■ TASK STATEMENT ■
In the data below, from the line containing "Freitag 03.10.25: Wir" through the end of the data, inclusive, change "Feiertag" to "Wochenende" and reproduce those lines with everything else unchanged. Leave the pictures out of your answer.

Data taken from a collection
****

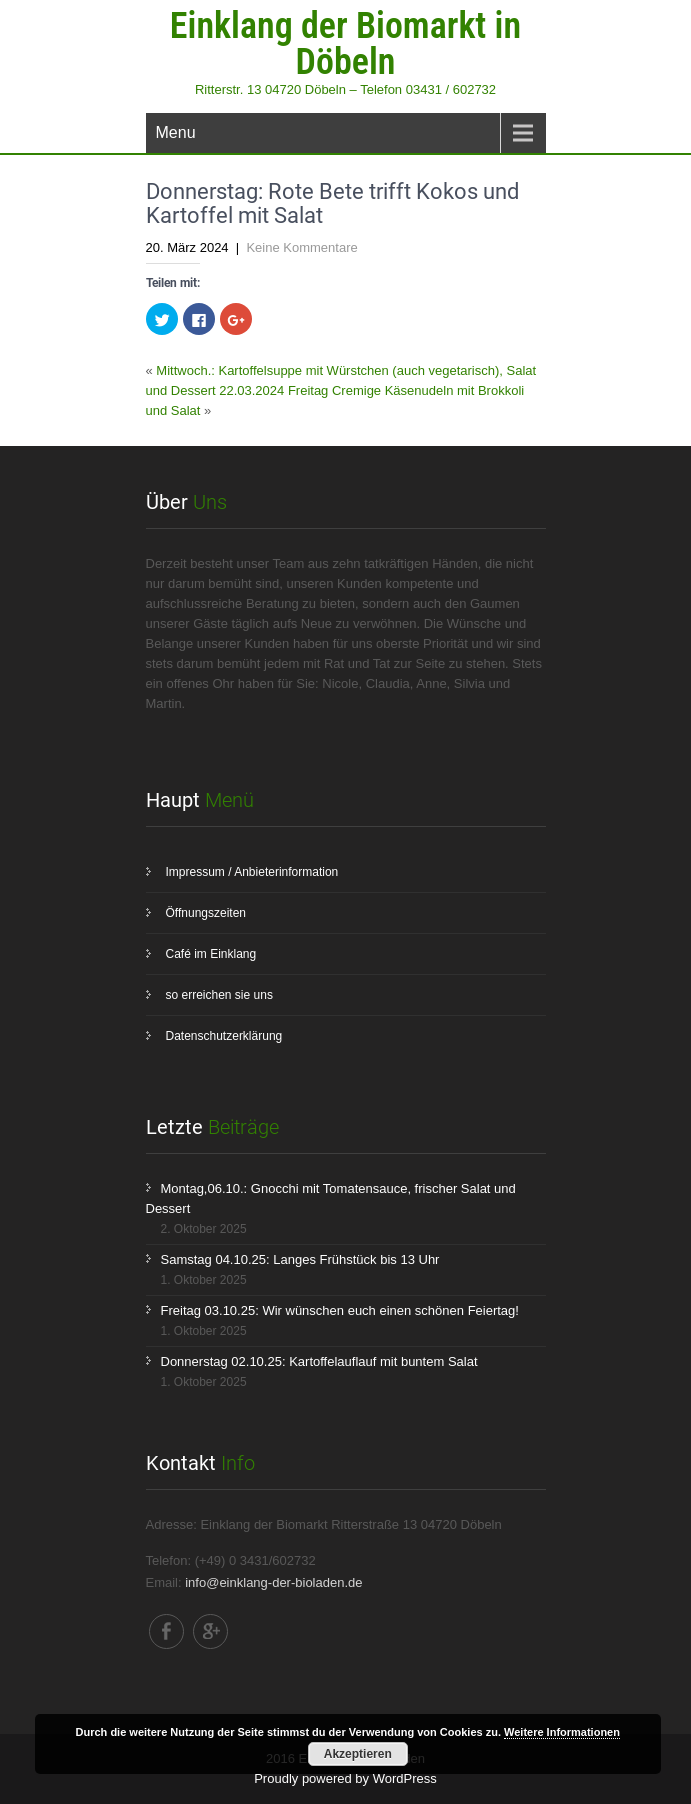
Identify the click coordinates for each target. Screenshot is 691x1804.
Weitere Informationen (562, 1732)
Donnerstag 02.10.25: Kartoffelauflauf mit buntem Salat (319, 1361)
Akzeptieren (358, 1754)
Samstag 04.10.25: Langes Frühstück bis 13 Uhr (300, 1259)
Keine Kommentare (301, 247)
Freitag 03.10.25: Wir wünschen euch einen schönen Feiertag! (340, 1310)
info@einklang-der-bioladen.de (273, 1582)
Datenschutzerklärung (224, 1036)
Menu (176, 132)
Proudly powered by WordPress (345, 1778)
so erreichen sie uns (219, 995)
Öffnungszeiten (206, 913)
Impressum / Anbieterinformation (252, 872)
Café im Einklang (211, 954)
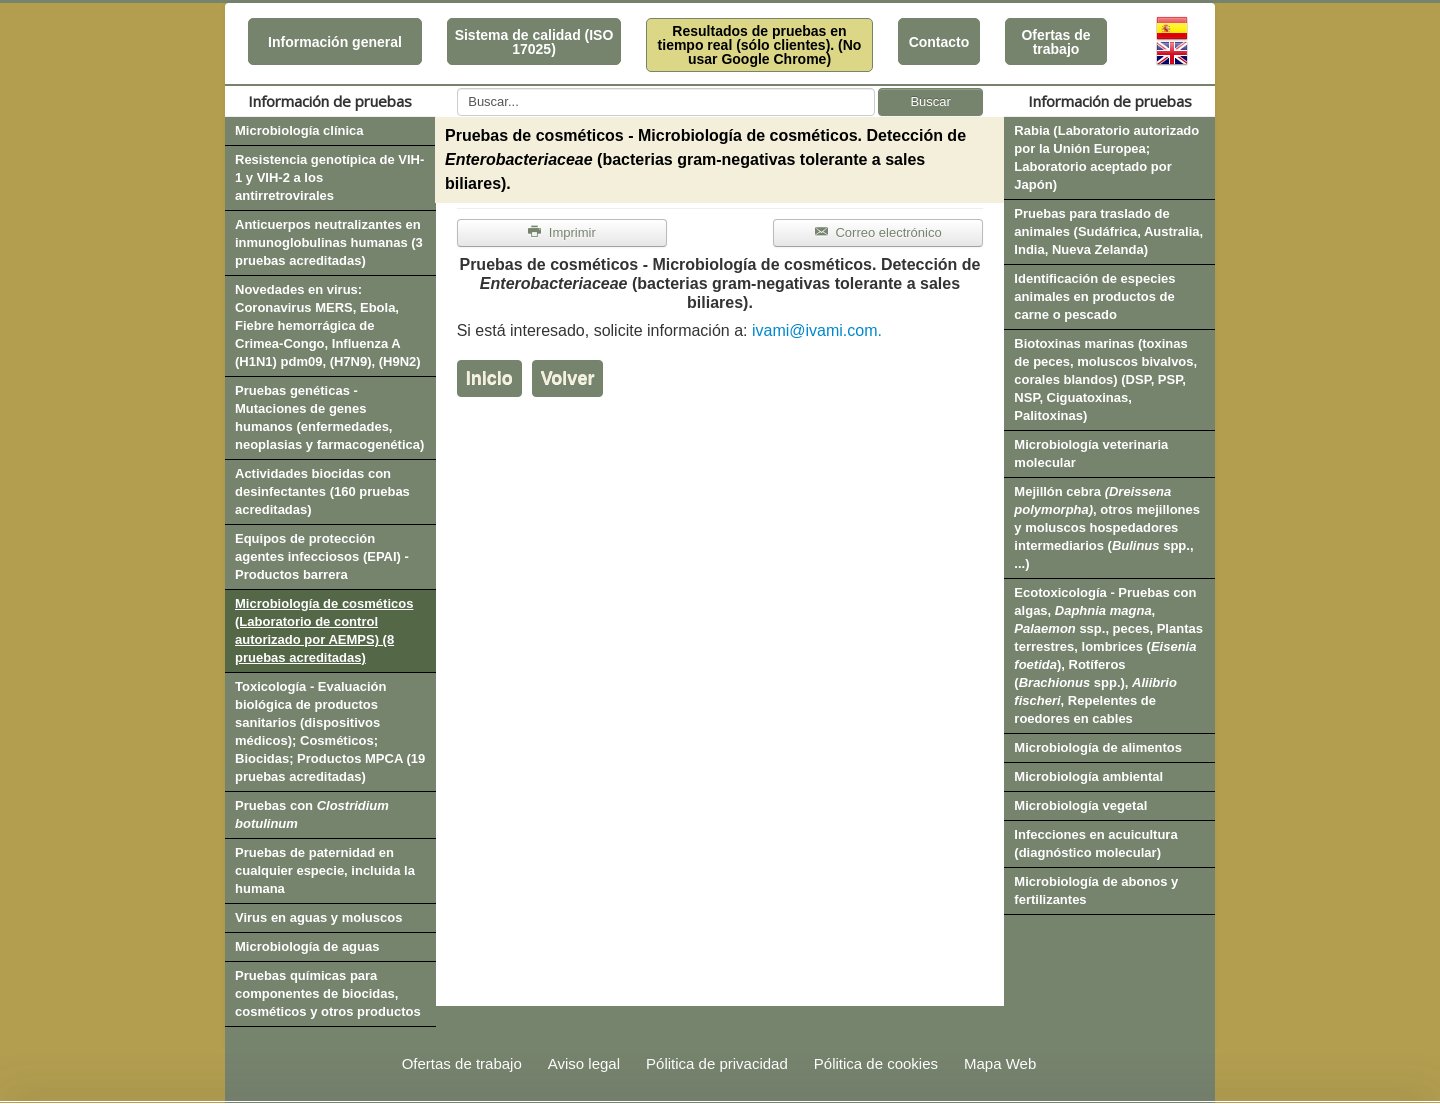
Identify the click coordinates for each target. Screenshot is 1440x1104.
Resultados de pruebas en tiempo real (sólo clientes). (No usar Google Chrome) (760, 45)
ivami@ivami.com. (817, 330)
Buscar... (457, 88)
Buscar (930, 101)
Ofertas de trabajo (1055, 42)
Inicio (489, 378)
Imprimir (562, 232)
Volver (568, 378)
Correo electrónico (878, 232)
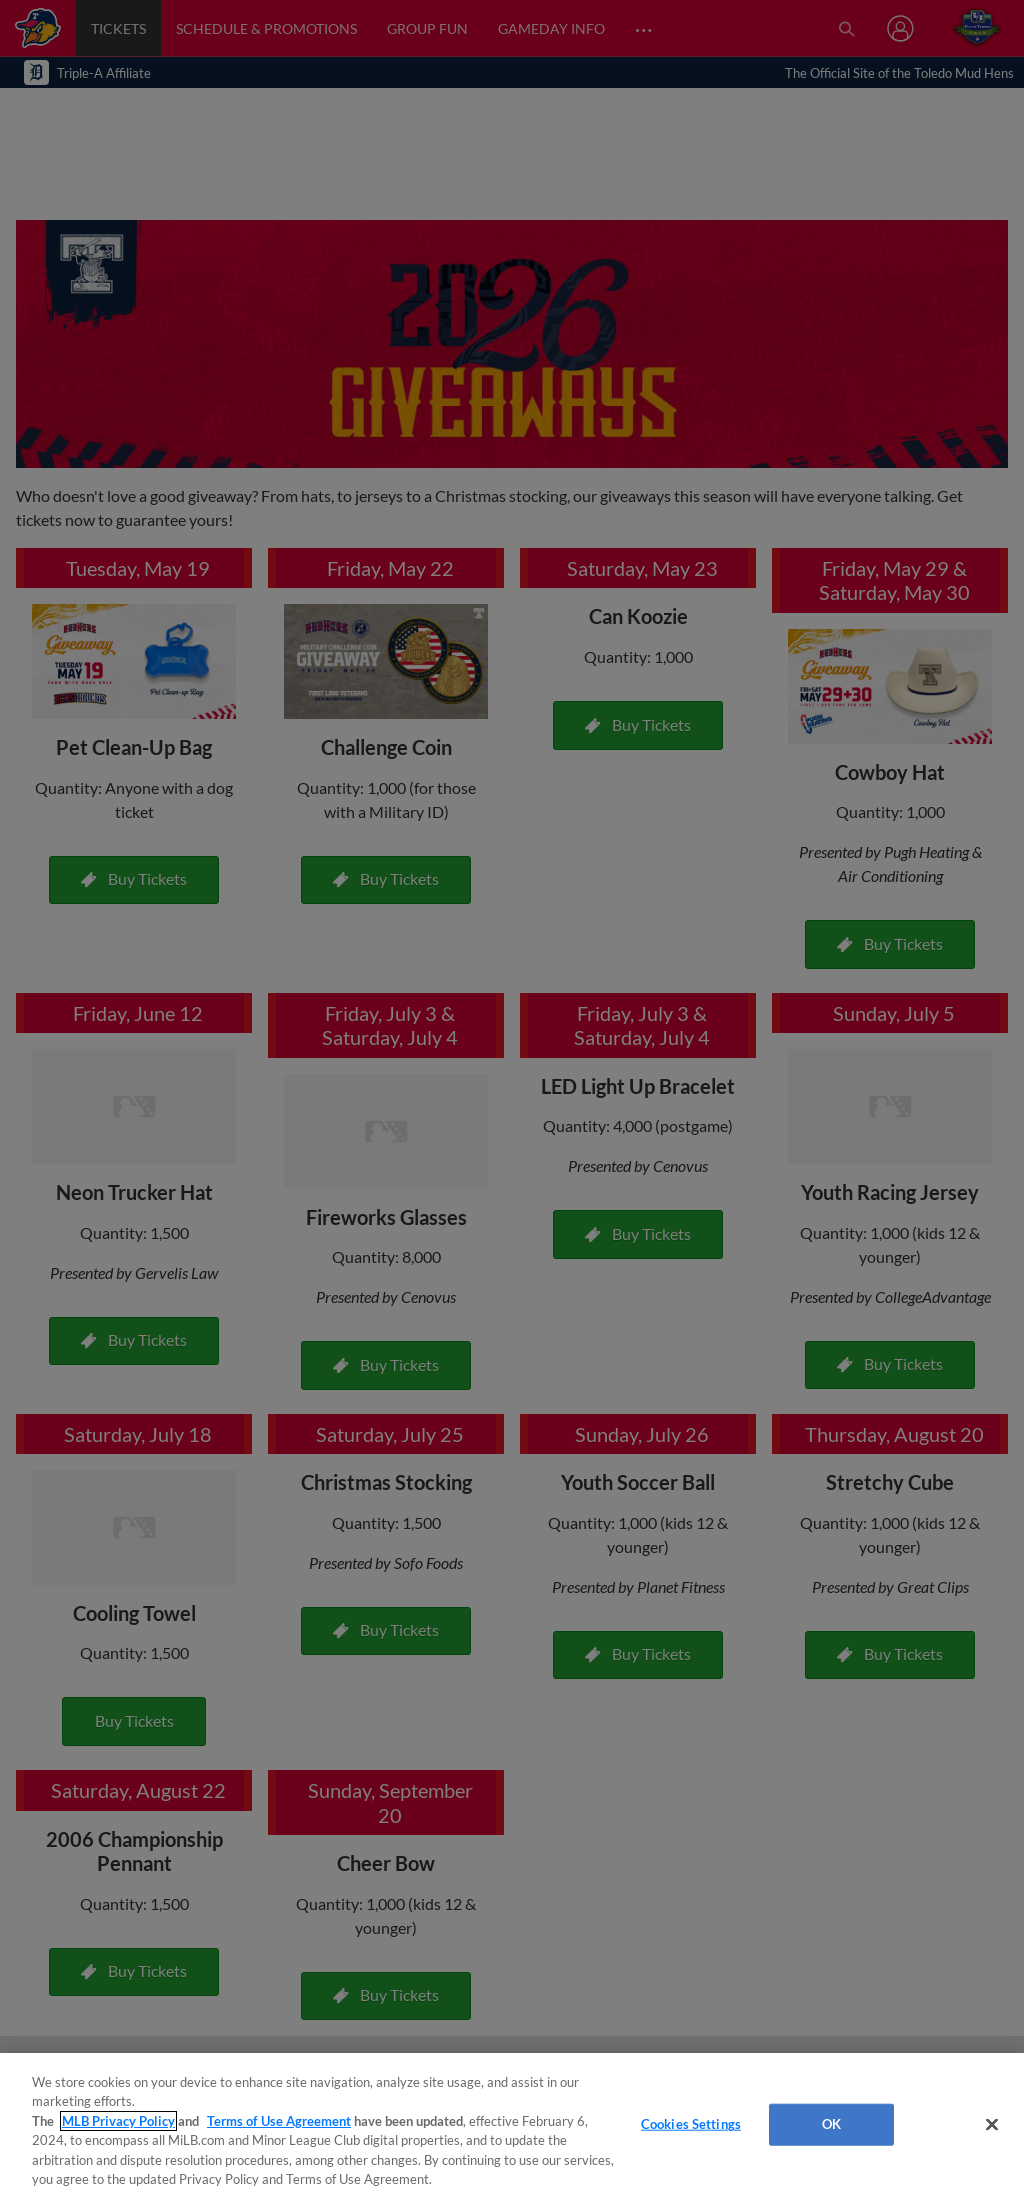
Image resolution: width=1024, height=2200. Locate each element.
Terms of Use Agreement (279, 2121)
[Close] (992, 2125)
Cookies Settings (691, 2124)
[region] (512, 2126)
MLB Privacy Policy (118, 2121)
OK (831, 2124)
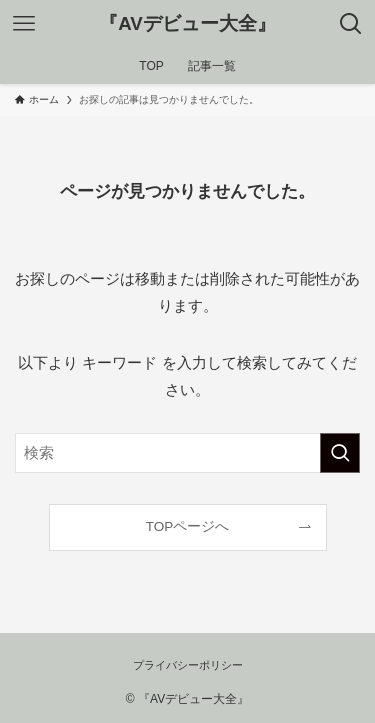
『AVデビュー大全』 (187, 24)
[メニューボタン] (24, 24)
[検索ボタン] (351, 24)
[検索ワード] (187, 453)
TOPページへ (188, 526)
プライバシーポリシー (188, 665)
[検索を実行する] (340, 453)
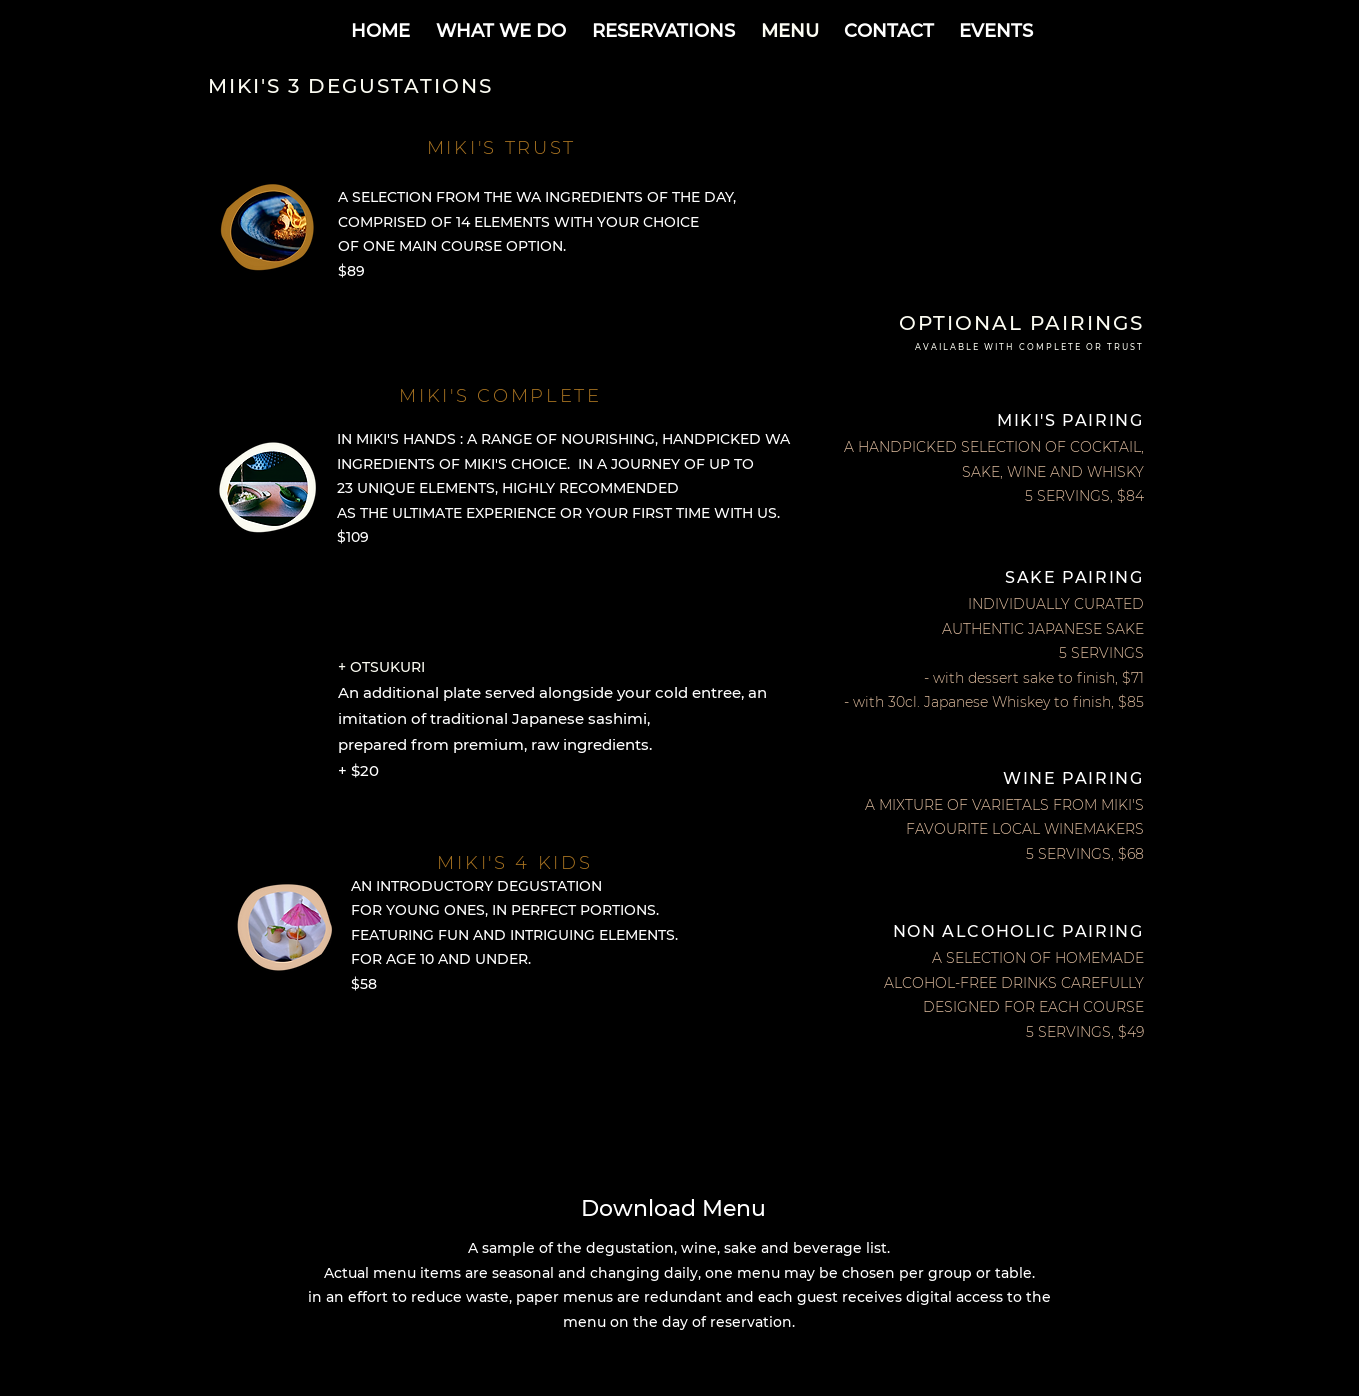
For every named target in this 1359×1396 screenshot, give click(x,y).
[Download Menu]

****

■ SOLUTION FOR THIS TASK ■
Freitag 03.10.25: Wir wünschen euch einen schönen Wochenende! (340, 1310)
info@einklang-der-bioladen.de (273, 1582)
Datenschutzerklärung (224, 1036)
Menu (176, 132)
Proudly powered by WordPress (345, 1778)
so erreichen sie uns (219, 995)
Öffnungszeiten (206, 913)
Impressum / Anbieterinformation (252, 872)
Café im Einklang (211, 954)
Identify the click coordinates for each target. Screenshot is 1440x1104.
Resultados de pruebas en tiempo real (sólo clientes). (No usar Google Chrome) (760, 45)
ivami@ivami.com. (817, 330)
Buscar... (457, 88)
Buscar (930, 101)
Ofertas de trabajo (1055, 42)
Inicio (489, 378)
Imprimir (562, 232)
Volver (568, 378)
Correo electrónico (878, 232)
Image resolution: width=1024, height=2200. Locate each element.
Terms of Use Agreement (279, 2121)
[Close] (992, 2125)
Cookies Settings (691, 2124)
[region] (512, 2126)
MLB Privacy Policy (118, 2121)
OK (831, 2124)
『AVデビュー大全』 (187, 24)
[メニューボタン] (24, 24)
[検索ボタン] (351, 24)
[検索ワード] (187, 453)
TOPページへ (188, 526)
プライバシーポリシー (188, 665)
[検索を実行する] (340, 453)
For every named target in this 1359×1396 screenshot, give click(x,y).
[Download Menu]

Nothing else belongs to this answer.